If you have a script component that has an overriden, incorrect, or low-resolution icon, you can reset the icon back to the default for the scripting language using the Reset Icon menu button in the Advanced context menu (Shift + Right-Click).

Shared Scripts

C# Script Component is most commonly used with a C# script that is embedded inside the component. However you can share a single script between multiple Script components.

Input Script

You can create a C# script (SDK-Mode is not yet supported for shared scripts) in a Grasshopper panel, and pass that as an input to multiple Script components. Script components have a special script input parameter that can be activated from the advanced context menu. Shift + Right-Click on the component and choose Script Input Parameter (“script”) to toggle this input:

Language Specifier Directive

Notice that the scripts starts with // #! csharp. This is called a language specifier directive. Its purpose is to embed the expected language in the script code itself as a comment and a known pattern. Since scripts that are stored in this way do not have a file extension the language specifier is necessary for the script component to determine the language it should use to run the script. Alternatively you can Right-Click on the script parameter and choose a language from the menu, but that means all the input scripts must be of the chosen language.

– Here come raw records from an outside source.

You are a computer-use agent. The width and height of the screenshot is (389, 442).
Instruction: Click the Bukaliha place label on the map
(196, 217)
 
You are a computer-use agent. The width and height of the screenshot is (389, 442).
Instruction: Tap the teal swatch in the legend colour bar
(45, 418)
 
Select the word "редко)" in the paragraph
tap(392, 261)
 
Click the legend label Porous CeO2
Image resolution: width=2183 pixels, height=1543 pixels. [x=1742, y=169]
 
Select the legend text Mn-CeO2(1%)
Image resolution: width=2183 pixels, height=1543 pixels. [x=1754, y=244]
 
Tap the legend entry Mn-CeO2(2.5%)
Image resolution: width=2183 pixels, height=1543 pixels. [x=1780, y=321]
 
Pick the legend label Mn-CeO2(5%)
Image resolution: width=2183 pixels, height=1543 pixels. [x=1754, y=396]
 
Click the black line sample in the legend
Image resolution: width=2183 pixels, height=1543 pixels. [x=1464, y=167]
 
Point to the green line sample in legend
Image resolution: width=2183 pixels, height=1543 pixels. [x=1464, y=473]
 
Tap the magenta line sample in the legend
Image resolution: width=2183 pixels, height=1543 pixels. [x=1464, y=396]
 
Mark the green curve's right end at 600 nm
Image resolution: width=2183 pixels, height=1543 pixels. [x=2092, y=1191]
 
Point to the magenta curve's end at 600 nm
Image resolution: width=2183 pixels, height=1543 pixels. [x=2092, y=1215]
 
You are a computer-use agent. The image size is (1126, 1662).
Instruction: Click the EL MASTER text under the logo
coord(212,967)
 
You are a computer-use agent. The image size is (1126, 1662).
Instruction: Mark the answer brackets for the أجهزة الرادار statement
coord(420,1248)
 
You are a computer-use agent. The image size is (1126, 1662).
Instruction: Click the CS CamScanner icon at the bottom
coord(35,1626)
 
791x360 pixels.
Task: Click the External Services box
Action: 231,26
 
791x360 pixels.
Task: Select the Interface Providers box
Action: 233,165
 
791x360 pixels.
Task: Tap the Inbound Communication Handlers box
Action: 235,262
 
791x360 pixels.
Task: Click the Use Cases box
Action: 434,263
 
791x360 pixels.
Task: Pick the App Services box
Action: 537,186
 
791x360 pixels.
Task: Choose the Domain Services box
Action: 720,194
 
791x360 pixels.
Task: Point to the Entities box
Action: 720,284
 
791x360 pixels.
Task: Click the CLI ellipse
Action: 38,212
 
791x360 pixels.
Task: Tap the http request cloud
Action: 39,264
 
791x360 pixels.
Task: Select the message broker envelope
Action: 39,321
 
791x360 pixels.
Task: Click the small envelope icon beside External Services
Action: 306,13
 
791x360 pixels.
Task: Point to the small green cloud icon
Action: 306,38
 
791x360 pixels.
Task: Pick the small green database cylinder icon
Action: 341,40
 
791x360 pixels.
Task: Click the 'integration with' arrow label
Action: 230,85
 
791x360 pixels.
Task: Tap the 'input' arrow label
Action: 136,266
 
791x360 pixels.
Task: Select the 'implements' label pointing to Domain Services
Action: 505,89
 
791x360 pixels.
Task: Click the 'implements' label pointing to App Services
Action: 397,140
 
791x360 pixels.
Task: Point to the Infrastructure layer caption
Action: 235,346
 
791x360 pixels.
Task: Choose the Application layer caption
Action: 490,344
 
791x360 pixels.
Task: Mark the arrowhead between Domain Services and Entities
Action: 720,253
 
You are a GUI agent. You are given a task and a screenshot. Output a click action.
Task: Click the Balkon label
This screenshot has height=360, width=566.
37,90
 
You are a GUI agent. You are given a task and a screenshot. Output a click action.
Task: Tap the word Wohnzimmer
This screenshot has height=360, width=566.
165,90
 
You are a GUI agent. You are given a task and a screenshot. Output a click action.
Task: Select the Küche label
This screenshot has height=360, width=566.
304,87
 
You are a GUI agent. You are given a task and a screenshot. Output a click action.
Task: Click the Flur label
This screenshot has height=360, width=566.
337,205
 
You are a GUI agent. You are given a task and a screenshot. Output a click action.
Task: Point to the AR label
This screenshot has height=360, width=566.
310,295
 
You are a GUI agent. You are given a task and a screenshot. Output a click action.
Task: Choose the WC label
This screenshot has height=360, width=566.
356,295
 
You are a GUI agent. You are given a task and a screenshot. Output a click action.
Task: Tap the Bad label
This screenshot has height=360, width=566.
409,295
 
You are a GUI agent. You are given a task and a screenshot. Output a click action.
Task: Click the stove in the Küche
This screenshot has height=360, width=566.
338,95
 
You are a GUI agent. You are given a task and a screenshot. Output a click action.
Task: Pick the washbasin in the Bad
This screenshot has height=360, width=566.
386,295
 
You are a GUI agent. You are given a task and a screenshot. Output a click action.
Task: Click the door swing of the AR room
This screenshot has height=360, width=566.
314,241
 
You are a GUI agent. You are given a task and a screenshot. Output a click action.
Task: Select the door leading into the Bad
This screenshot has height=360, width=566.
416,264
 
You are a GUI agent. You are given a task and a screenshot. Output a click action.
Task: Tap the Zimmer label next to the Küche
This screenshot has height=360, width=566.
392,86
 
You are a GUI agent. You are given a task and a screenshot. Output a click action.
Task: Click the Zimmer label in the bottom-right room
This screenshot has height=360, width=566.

Also note that the component icon changes to a generic script icon. The reason is that a script component with an script input can executed any of the supported languages. Notice the language specifer for the second script is #! python 3:

Output Script

Editing a script in a Grasshopper panel is not very convenient. Script components have a special script output parameter that can be activated from the advanced context menu. Shift + Right-Click on the component and choose Script Output Parameter (“script”) to toggle this output:

In this manner, we can use the first component to create and use our script, and pass the same script to other components to ensure they all run the same script. And as shown above, you can pass scripts of other languages to the script input as well:

Value-Type Outputs

C# is a type-safe language and differentiates between Reference Types and Value Types.

We do not intent to get into the details here. It is only important to remember that Value Types can not be null and always have a default value. For example, in C# the statement below is invalid since int is a value type:

int x = null;

If your C# script (SDK or Script-Mode), has an input that is marked with a Type Hint representing a Value Type (e.g. double or Point3d), and is not connected in your Grasshopper definition, the input will adopt the default value.

See this example. The C# script has two double inputs (x and y) but only assigns a value to the first input x. The y output will be set to the default value for the type double which is 0:

Similarly, if your C# script (SDK or Script-Mode), has an output that is marked with a Type Hint representing a Value Type, and this output is not set in your script, the output will adopt the default value:

Keep this in mind when working with output Type Hints in C# script component.

Output Previews

Output parameters have their own individual Preview control. This option is on by default and Grasshopper renders previews for geometry values in output parameters:

You can toggle this option off for any of the output parameters and hide the preview, using the Preview menu in the component context menu. Notice that the box preview does not show up while sphere is still previewed:

Exporting Script

You can save the script that is embedded in a C# script component, using the Export Script menu item from component context menu. When Save Dialog opens, choose a file name and location where you would like to save the script, and hit save.

Script Cache

C# script component compiles and caches the script, so it can execute faster when the script is not changed. Normally the cache is expired automatically when you make changes to the script or any of the parameters.

However, sometimes it is desired to expire the cache manually to ensure component is using a fresh build. To expire the compile cache, choose Discard Cache from component context menu.